The compression versus procedural distinction you're drawing here cuts deeper than most people realize. What makes reasoning architectural rather than parametric is exactly what you're describing: the need for persistent state, conditional branching, and explicit backtracking. Training teaches pattern completion, but reasoning requires control flow that operates outside of token-by-token generation. The evolutionary valley analogy is especially apt—optimization pressure naturally selects against carrying forward the very uncertainty that enables genuine exploration. When you collapse the search tree into a single path during training, you're essentially teaching the model to approximate outcomes without learning the search algorithm. It's the difference between memorizing chess positions and understanding how to evaluate them dynamically. This is why infrastructure-based reasoning isn't just more efficient, it's categorically different.
This approach seems to be somewhat mirror what I consider one of the best practices paths for n-order thinking in humans:
1. Expand (Mutate): Consider many possibilities for first-order choices/effects
2. Prune (Score, Select): Evaluate the possibilities and cut off weak branches
- This is often either low probability or low consequence (or both), depending on what you're trying to accomplish - forecasting or risk mitigation.
- But it can be anything.
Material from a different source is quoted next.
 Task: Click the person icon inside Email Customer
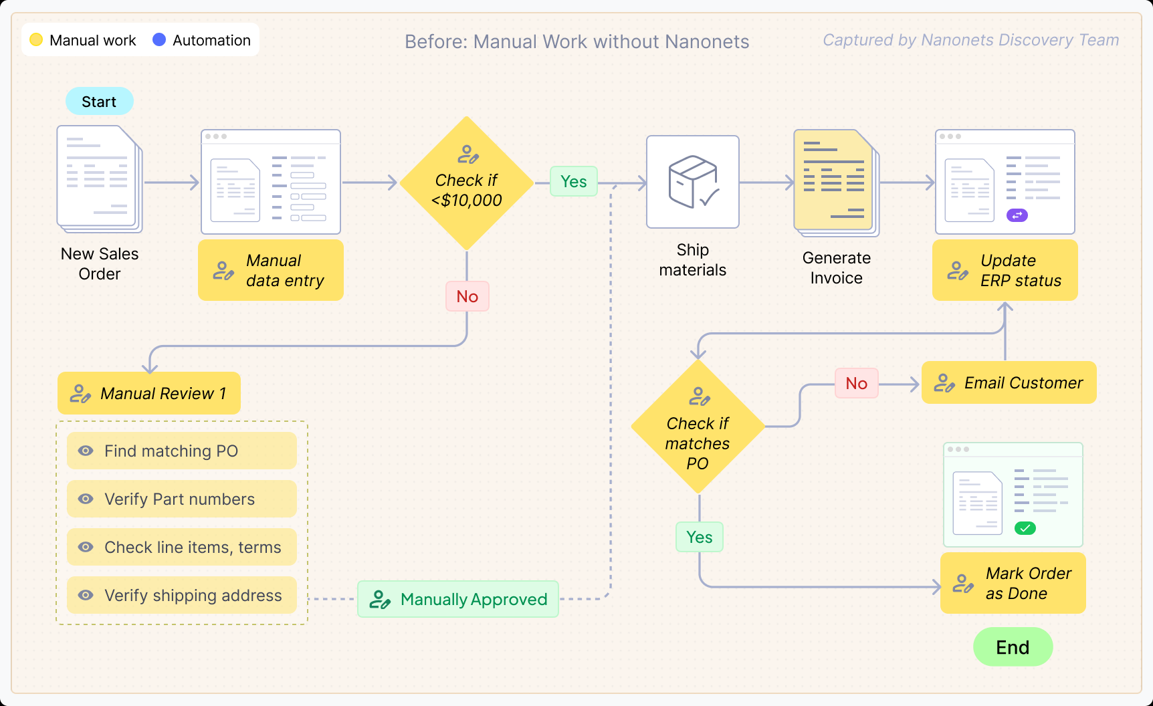(944, 382)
Your idea of multiple judges applies here, it's just hard for humans to accurately evaluate on more than a 1-2 criteria at a time.
3. Branch (Repeat): For each possibility that's left, go back to step 1 for that branch (n+1 order choices/effects)
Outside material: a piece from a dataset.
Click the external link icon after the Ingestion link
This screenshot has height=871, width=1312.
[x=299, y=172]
4. After you've reached your target or the number of options is overwhelming, choose the most likely or most consequential surviving possibilities (depending on your goal), and make judgments about which need attention.
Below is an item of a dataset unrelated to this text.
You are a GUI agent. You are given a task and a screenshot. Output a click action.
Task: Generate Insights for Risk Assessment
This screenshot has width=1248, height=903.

- Note: The target can be a particular depth, a level of uncertainty (the probability estimates are too fuzzy), a clear winner (one branch clearly outweighs the others), etc.
In humans, without a good pruning step, the exponential nature makes the reasoning overwhelming after only a 2-3 levels. Even with good pruning, most humans have a hard time going past 4th-order thinking.
With machine reasoning, it can go deeper without getting overwhelmed. But as you said, why waste resources following weak paths? And the ability to trace the reasoning path, and identify why some paths were pruned or followed, is crucial; machine reasoning leaves a documentation trail that's extremely valuable in so many contexts.
I'm curious what conditions you use to decide the reasoning chain is finished. Do you have a separate overall evaluation (like step 4 in my process - is that your step 7?), or do you use the same scoring mechanism you use when pruning branches in some way?
I agree with the core point: forcing search, evaluation, and control flow into weights creates brittleness and hides variance. Externalized loops and explicit state clearly unlock things “thinking harder” inside a single pass never will.
Where I see it differently is closer to the end user. Today, most end users don’t actually know when they’re invoking reasoning at all. The router decides. The same prompt might return in seconds or minutes, with very different depth and cost, and the user has no visibility into which mode they’re in or why. It’s like handing someone a RED 5K camera in full auto. The footage looks incredible, but they’re still thinking like they’re shooting on a phone. Or using an SLR as point-and-click and assuming the quality just “happened.”
In practice, we’re already in a hybrid world. Stronger in-model reasoning improves baseline usefulness and keeps everyday interactions fast. External reasoning infrastructure earns its keep when exploration, verification, or backtracking actually matter. The most common failure mode I see isn’t where reasoning lives. It’s unintentional depth.
Reasoning has a place. Like the rest of AI, it isn’t a magic “does everything” button. But it’s also too early to declare time of death in the court of public opinion while end users are still learning to crawl and walk.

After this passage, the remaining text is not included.